Segment Open
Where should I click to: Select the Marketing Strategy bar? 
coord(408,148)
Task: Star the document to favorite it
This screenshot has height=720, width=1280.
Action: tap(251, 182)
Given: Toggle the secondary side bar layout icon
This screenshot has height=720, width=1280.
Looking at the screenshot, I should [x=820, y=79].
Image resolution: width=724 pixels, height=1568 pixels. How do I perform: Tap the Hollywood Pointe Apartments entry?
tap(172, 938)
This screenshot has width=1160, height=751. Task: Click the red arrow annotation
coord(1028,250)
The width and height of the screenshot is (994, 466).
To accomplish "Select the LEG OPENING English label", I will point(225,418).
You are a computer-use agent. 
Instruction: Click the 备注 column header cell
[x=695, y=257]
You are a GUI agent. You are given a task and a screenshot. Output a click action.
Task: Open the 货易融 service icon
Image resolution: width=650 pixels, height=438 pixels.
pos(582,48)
Segment Closed
## What you will do
Every entry must be output again, exactly as written above.

## Solved problem
Where should I click to: Select the Marketing Strategy bar? 
coord(408,148)
Task: Star the document to favorite it
This screenshot has height=720, width=1280.
Action: tap(251, 182)
Given: Toggle the secondary side bar layout icon
This screenshot has height=720, width=1280.
Looking at the screenshot, I should [x=820, y=79].
Image resolution: width=724 pixels, height=1568 pixels. How do I perform: Tap the Hollywood Pointe Apartments entry?
tap(172, 938)
This screenshot has width=1160, height=751. Task: Click the red arrow annotation
coord(1028,250)
The width and height of the screenshot is (994, 466).
To accomplish "Select the LEG OPENING English label", I will point(225,418).
You are a computer-use agent. 
Instruction: Click the 备注 column header cell
[x=695, y=257]
You are a GUI agent. You are given a task and a screenshot. Output a click action.
Task: Open the 货易融 service icon
Image resolution: width=650 pixels, height=438 pixels.
pos(582,48)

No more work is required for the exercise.